I was laying in bed last night and I tried to talk myself out of saying anything, but I couldn’t help myself. I wrote something about how I am Pro-Bernie but that I am disappointed with the cartoons.  I didn’t say that it was mean and sexist, which is what I was thinking.  I just said that I thought the artist is heavy handed and should let the data speak for itself.

Someone would later point out that these are charicatures, not cartoons.  And I do understand what that means – it is meant to poke fun. But just compare them! Bernie actually looks better than he does in real life, as if he is being played in a movie by Bryan Cranston in old-age makeup. Hillary looks like she stuck her head in a bucket of bees. 

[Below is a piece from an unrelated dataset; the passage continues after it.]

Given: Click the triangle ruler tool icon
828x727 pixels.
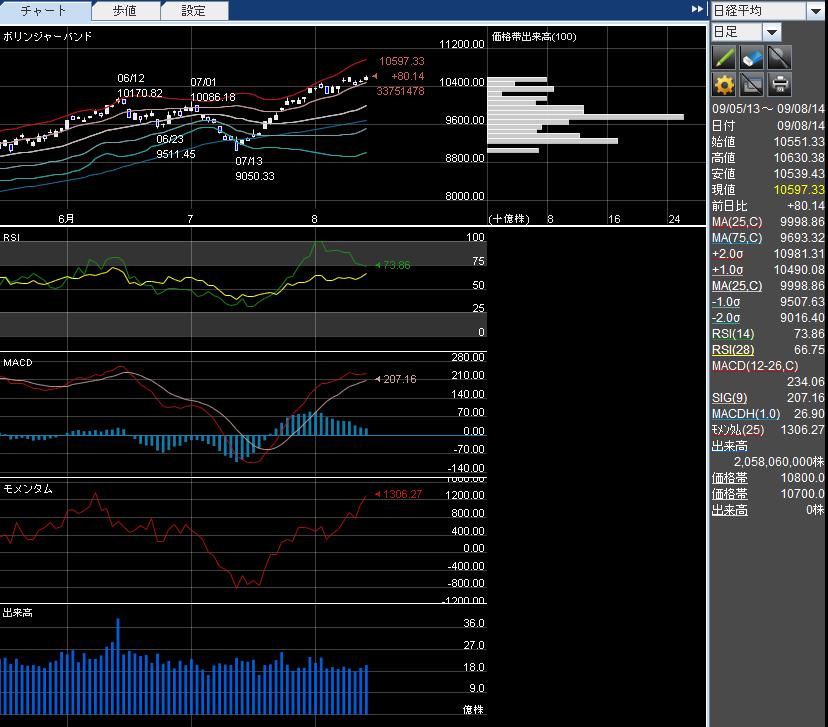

I got a lot of responses to my comment, but I wasn’t dog piled.  I should be happy about that.  Still, someone told me that if I thought Hillary looked worse than Bernie I was “just rationalizing,” which makes no sense because I stated that I voted for Sanders in last week’s caucus.  Several people accused me of “missing the message.” Someone else took up my cause and was called an “absolute psycho” for her trouble. The next person said we all sounded like “hypocritical jackasses.” And then someone said I should be glad that they didn’t draw Hillary with her broom.  And finally, one of the Hillary supporters told the lot of us to embrace Clinton or brace for President Trump.

Seriously? This from a bunch of people who are ostensibly on the same side. No wonder there is so much blood running down the center of the aisle. 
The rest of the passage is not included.